BAG 15. Cuman kasihan

80 8 0
                                    

15. Cuman kasihan

"Perhatian bukan berarti cinta."
~Reyhan BW

****

Malam menjelang begitu cepat, Reyhan masih duduk di kursi rumah sakit menunggu Resa yang sedang menghampiri kamar rawat Ibunya. Setelah Tante Sani—Ibu Resa didiagnosis TB jantung oleh dokter, Resa langsung menangis dan ketakutan membuat Reyhan tidak tega meninggalkannya sendirian. Icha dan Andri juga sempat menengok sebentar untuk melihat keadaan Resa.

“Gimana?” tanya Reyhan setelah melihat Resa berjalan mendekat ke arahnya.

Gadis itu duduk di sebelah Reyhan, tidak terlalu dekat karena Resa menciptakan jarak di antara mereka berdua.

“Mama baru tidur, baru kali ini Mama harus di opname, sebelumnya masih bisa dapet perawatan dari rumah,” ujar Resa terdengar lesu.

“Kakak lo kapan balik?”

“Gak tau, lo sendiri tau Han kakak gue pulang setahun sekali itu pun waktu lebaran doang. Paling dia transfer uang buat biaya rumah sakit.”

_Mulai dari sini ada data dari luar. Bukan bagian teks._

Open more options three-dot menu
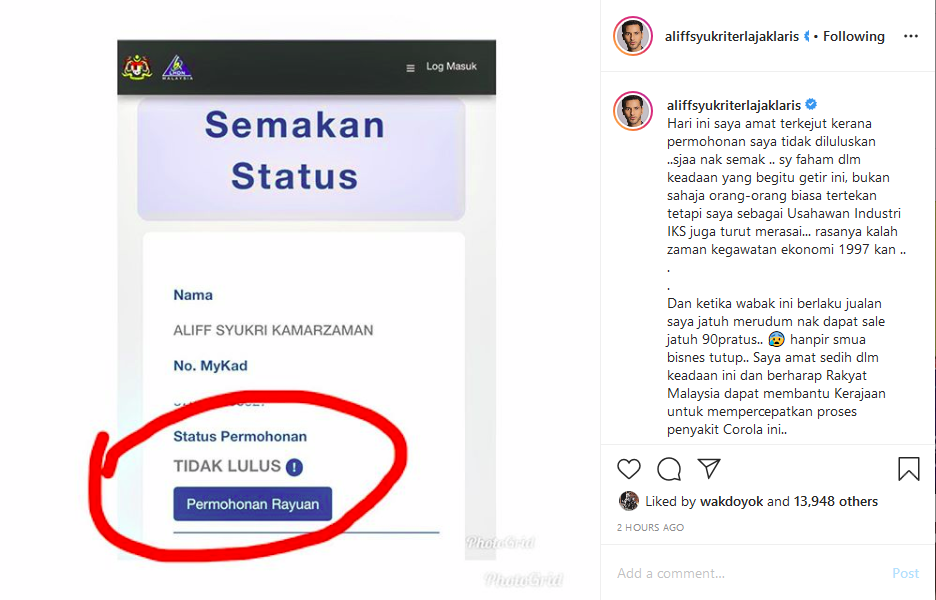Image resolution: width=936 pixels, height=600 pixels. (911, 36)
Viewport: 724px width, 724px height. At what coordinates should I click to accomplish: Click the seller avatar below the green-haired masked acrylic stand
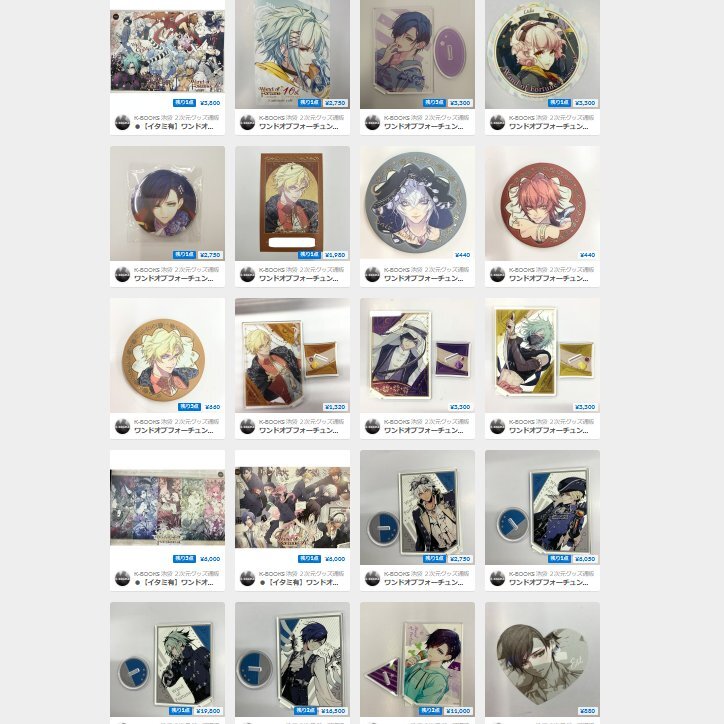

Reyhan mengangguk pelan, helaan napas keluar dari mulut Reyhan. Dengan gerakan lembut, Reyhan membawa sebelah tangan Resa untuk ia genggam, seolah berusaha menyalurkan tenaga untuk membuat gadis itu tetap kuat. Kedua tangan Reyhan memerangkap tangan kiri Resa, gadis itu tidak merespons apa pun melainkan hanya menatap Reyhan nanar.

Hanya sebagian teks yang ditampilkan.